RECORDS SHOWN
◇ ◇ ◇ ◇ ◇

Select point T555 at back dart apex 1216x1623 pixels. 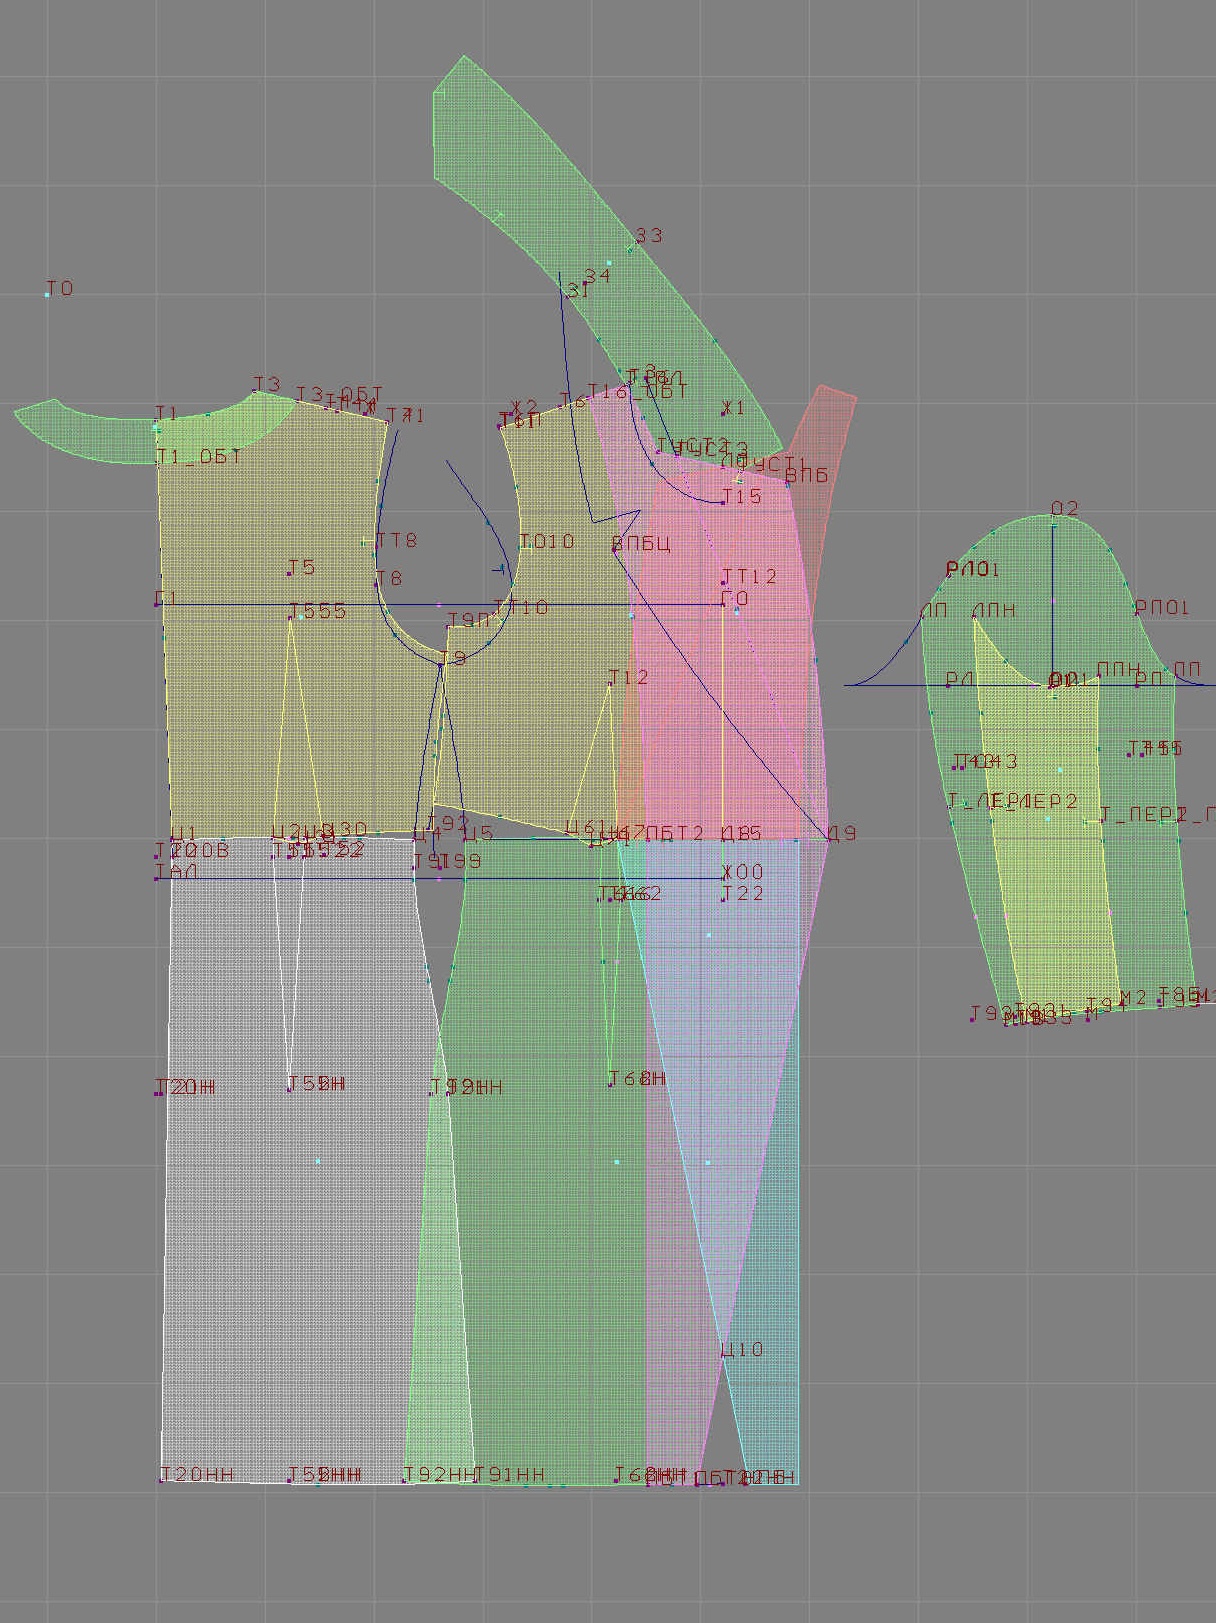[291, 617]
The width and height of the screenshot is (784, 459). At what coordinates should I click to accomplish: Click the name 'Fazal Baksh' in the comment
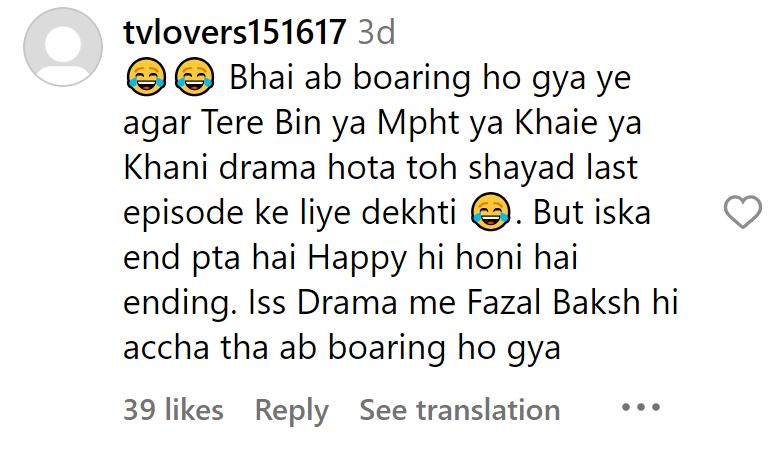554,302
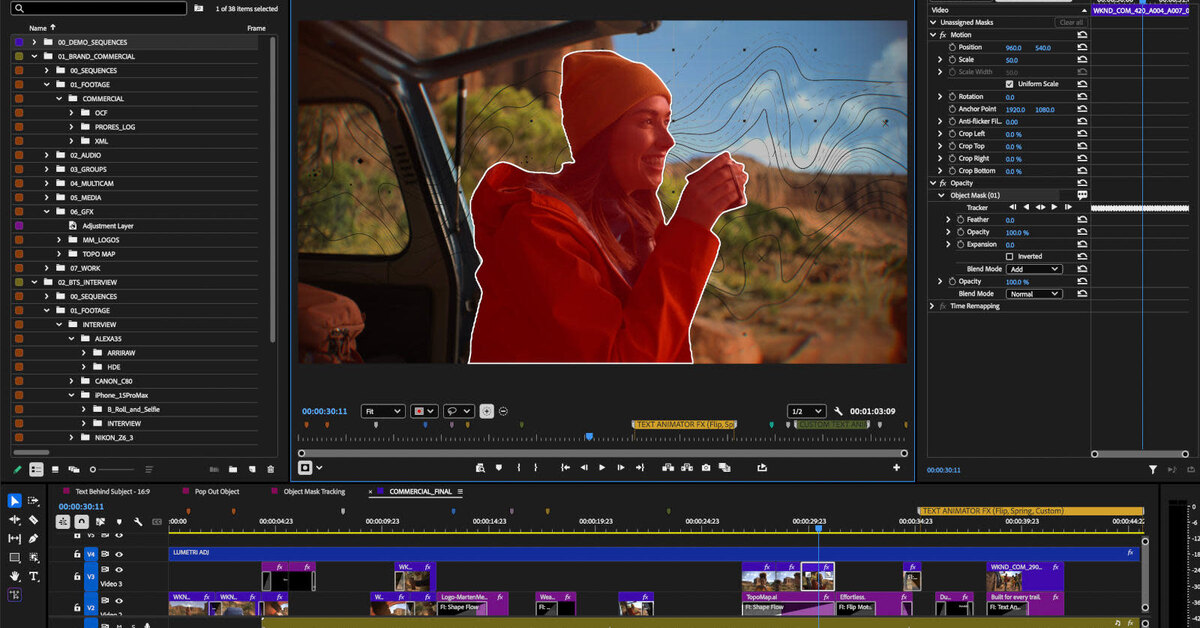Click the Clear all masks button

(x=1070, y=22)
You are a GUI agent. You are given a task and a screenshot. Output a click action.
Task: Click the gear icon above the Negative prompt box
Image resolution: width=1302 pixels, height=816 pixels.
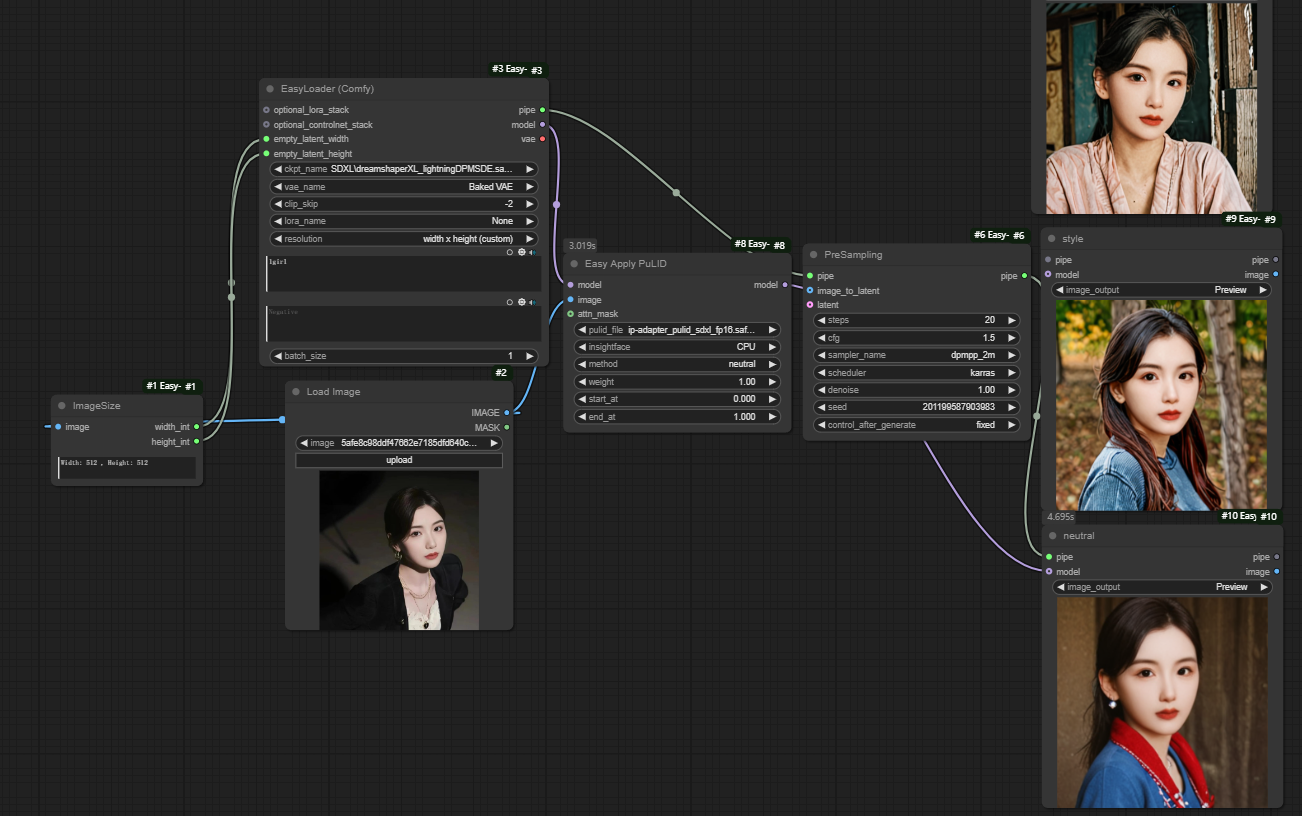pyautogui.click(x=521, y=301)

◇ ◇ ◇ ◇ ◇

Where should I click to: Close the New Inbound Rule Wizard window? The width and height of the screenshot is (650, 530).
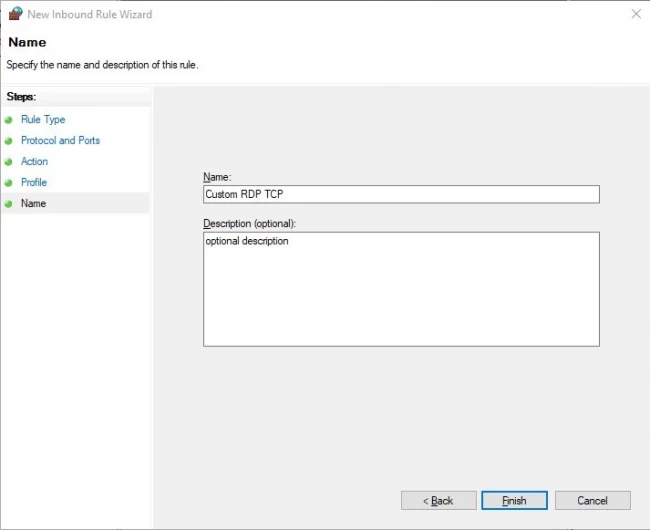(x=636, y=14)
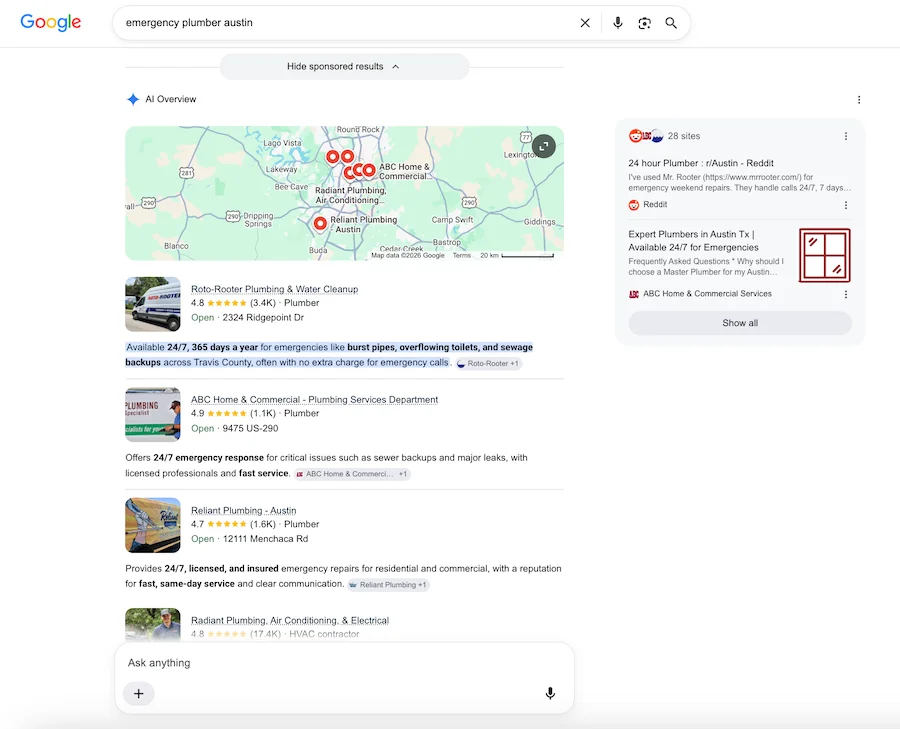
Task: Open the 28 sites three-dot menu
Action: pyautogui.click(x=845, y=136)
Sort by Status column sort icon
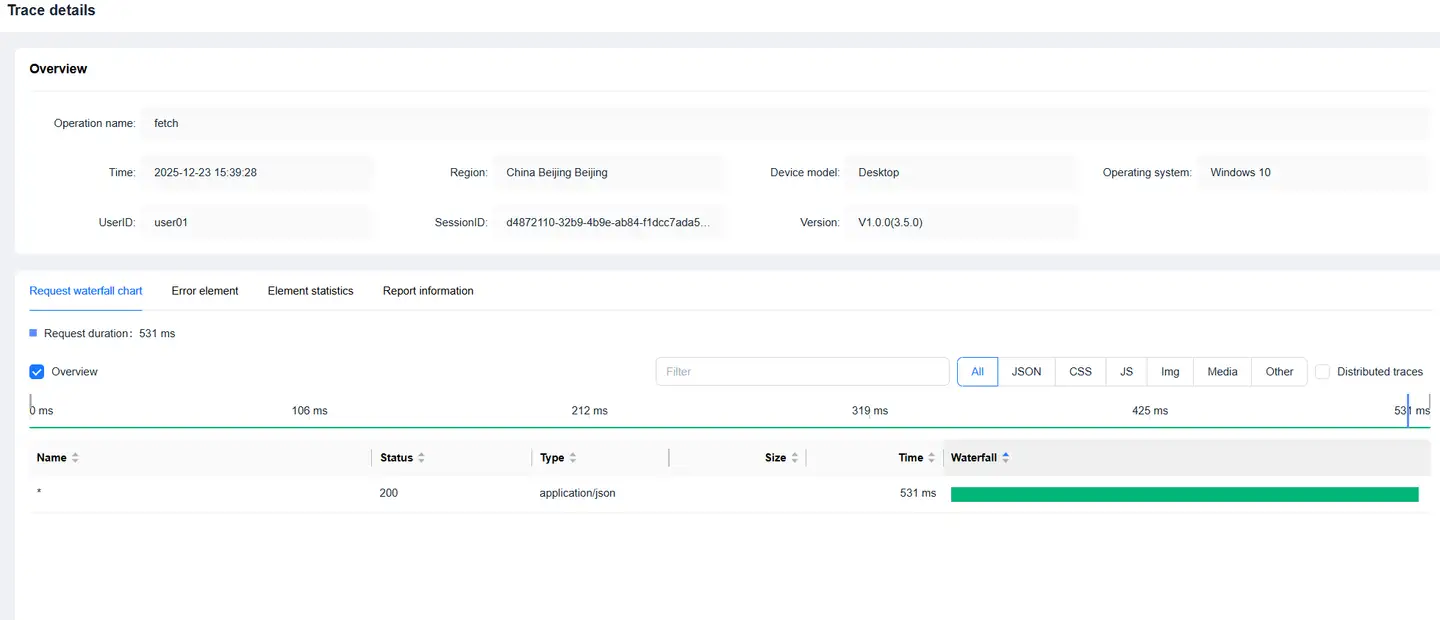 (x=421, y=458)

◇ ◇ ◇ ◇ ◇

WHAT THE EXERCISE ASKS
In the listing above, find the line with "The width and height of the screenshot is (784, 459)." and the line with "You are a GUI". Copy both of them and every line between, exactly, but not the pictures.

RESULT OF THE EXERCISE
The width and height of the screenshot is (784, 459). At what coordinates should I click to accomplish: Click the name 'Fazal Baksh' in the comment
554,302
Click the Clear all masks button

(x=1070, y=22)
You are a GUI agent. You are given a task and a screenshot. Output a click action.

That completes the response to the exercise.